MADE FROM: APPLES, ENRICHED WHEAT FLOUR (FLOUR, NIACIN, REDUCED IRON, THIAMINE MONONITRATE, RIBOFLAVIN, FOLIC ACID), WATER, VEGETABLE OILS (PALM, SOYBEAN, HYDROGENATED COTTONSEED), HIGH FRUCTOSE CORN SYRUP, SUGAR, CONTAINS 2% OR LESS OF: MODIFIED CORNSTARCH, SALT, MONO AND DIGLYCERIDES, SOY LECITHIN, MALTED BARLEY ...

What is the difference between a tart and a turnover? ›

Like their bigger and more prevalent cousins, turnovers are simply cooked fruit encased in buttery pastry dough. Yet unlike the tart and pie, you don't need to slice them, set them on a plate, or make a presentation out of serving them.

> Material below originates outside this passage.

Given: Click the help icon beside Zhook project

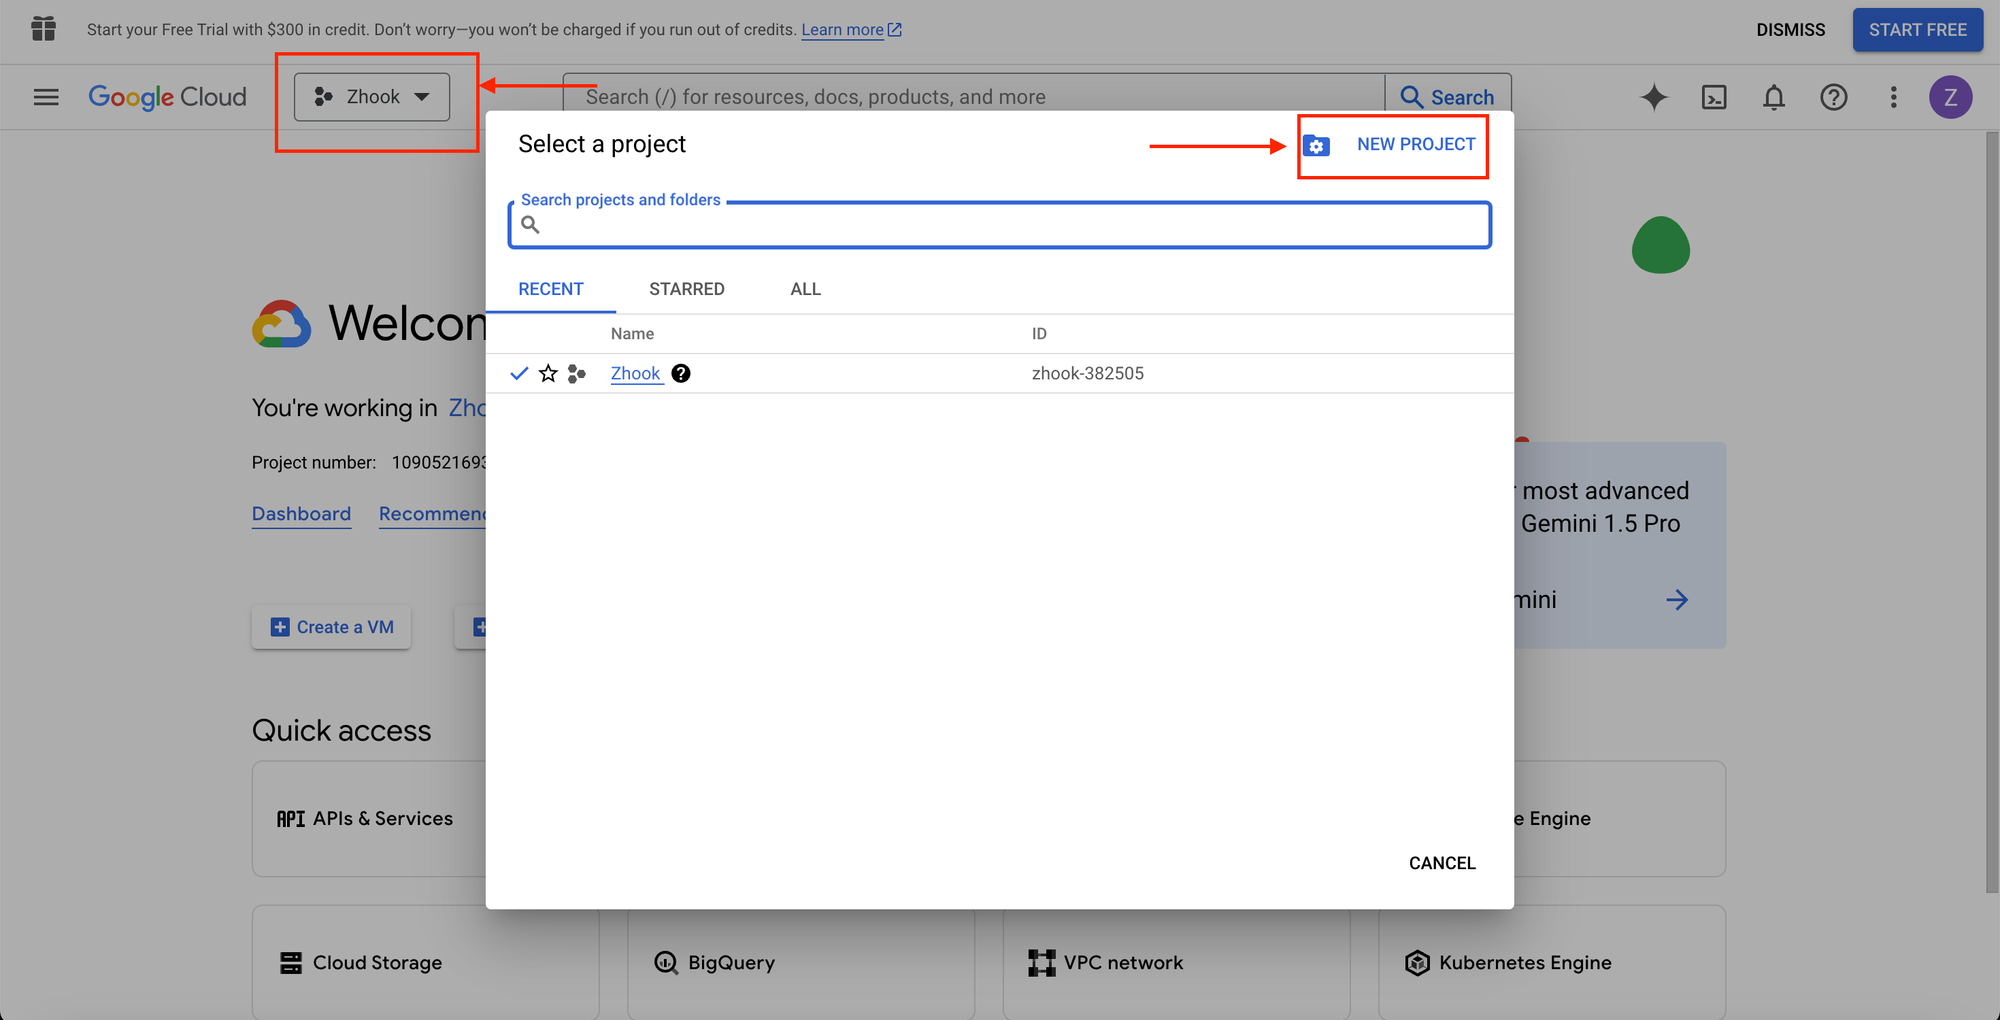Looking at the screenshot, I should [x=681, y=373].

How do tarts and turnovers differ from pies? ›

The main difference is that tarts only have a bottom crust, and the crust is much thicker than a pie crust.

What is a substitute for lemon curd? ›

If you don't want to use lemon curd then we would suggest using an alternative flavour of fruit curd. We have seen passionfruit, rhubarb and tart orange (or Seville orange) curds being sold online in the UK. All of these flavours would go well with summer berries.

What is another name for lemon curd? ›

Lemon curd's texture is smooth and silky, similar to a very smooth, creamy custard, and thick enough to be spread on scones and other foods. In Britain, lemon curd is also known as "lemon cheese," and other fruit curds are known as "[name of fruit] cheese."

Do grocery stores sell lemon curd? ›

It's kept in jars and sold in the jam aisle of the supermarket. Yet technically, lemon curd is more of a thick custard than a traditional preserve.

What's the difference between lemon curd and lemon jam? ›

What is the difference between curd and jam? Fruit curds are distinctly different from jams, since curds are made by cooking down fruit juice with sugar rather than the whole fruit. The result is a creamier spread.